# Another Ruger recall



## Chipper (Dec 22, 2012)

Wanted to let people know that Ruger is recalling some Ruger American 9mm pistols. Apparently the slide is wearing out and the frame is cracking. Information is attached. Be safe my friends.

https://ruger.com/safety/announcements.html


----------



## GoodSam (Oct 1, 2018)

I wish Ruger's QC Dept. was the equal of it's stellar CS Dept.


----------



## Smitty901 (Nov 16, 2012)

Now let us take a look. Defect shows up if it does at around 10,000 rounds. No other gun maker would even bother with it. Ruger never stops supporting what they sell Never. Really how many ever shoot 10,000 rounds in any hand gun. Most would be wore out long before that.


----------



## A Watchman (Sep 14, 2015)

Send Ruger a broke gun and they make it right, every time, no matter how old or who bought it. Make anything in the quantity that they do, and your gonna have some lemons.

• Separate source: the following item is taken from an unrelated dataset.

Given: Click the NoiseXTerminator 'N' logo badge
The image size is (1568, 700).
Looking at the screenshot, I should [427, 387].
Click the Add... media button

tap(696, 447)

You'll never find Ruger hiding an issue. Never. (Can't say the same about many other gun manufacturers).


----------



## Smitty901 (Nov 16, 2012)

Ruger still honors and post recalls on weapons made before many were born. Notice how glock never mentions their recalls. Along with others.


----------



## Chipper (Dec 22, 2012)

Won't matter once the SHTF or will they still be fixing their weapons then??

However it is comforting to know my family can send it back to get fixed. If it lets me down at the most inopportune time.


----------